Exercise objective: Starting at the first line and ending at the one with "Task: Open the KI-Assistent robot icon", give the lines of the listing again exactly, and nothing else; skip the pictures.
** Opening Information given block **
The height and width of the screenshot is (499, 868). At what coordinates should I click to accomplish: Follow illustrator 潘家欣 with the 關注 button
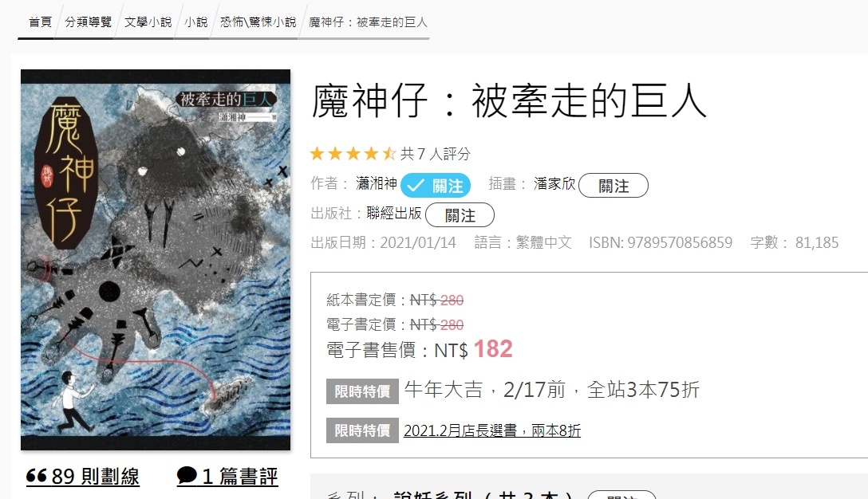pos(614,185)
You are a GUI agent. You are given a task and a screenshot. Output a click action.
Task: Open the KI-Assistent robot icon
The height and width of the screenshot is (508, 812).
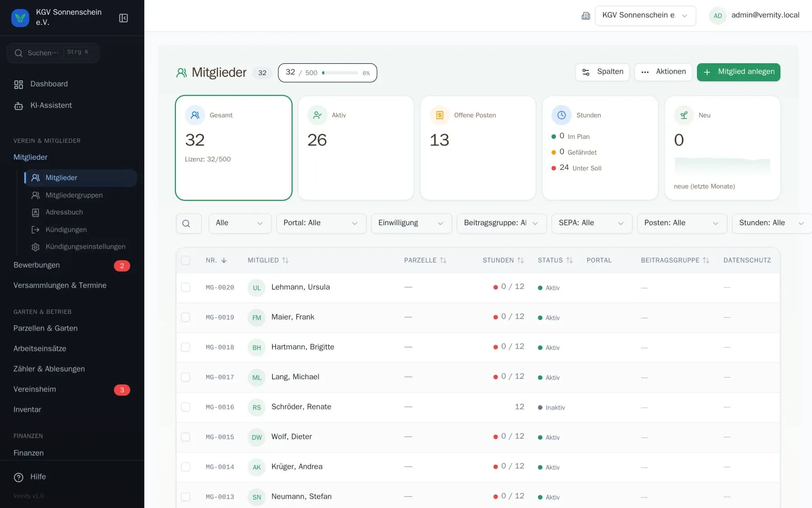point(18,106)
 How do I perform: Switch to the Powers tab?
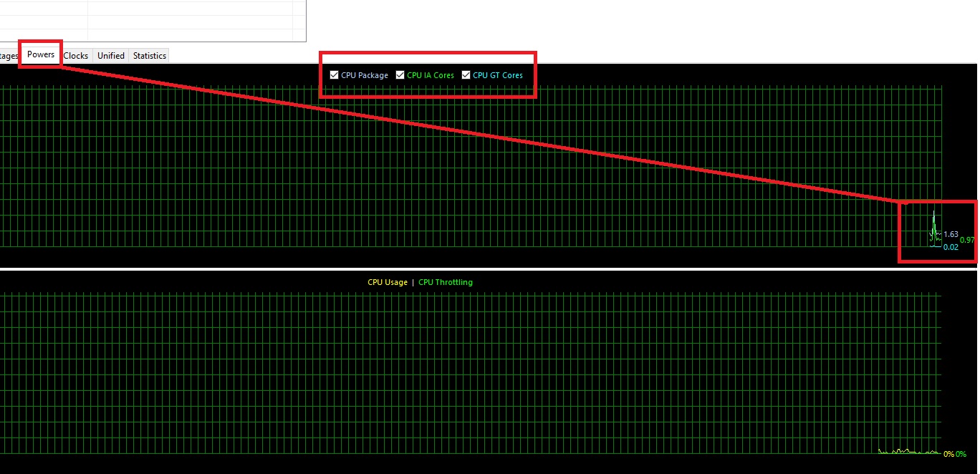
** Closing Information given block **
Solution for this problem:
The height and width of the screenshot is (499, 868). At what coordinates should I click to accomplish: Follow illustrator 潘家欣 with the 關注 button
pos(614,185)
You are a GUI agent. You are given a task and a screenshot. Output a click action.
Task: Open the KI-Assistent robot icon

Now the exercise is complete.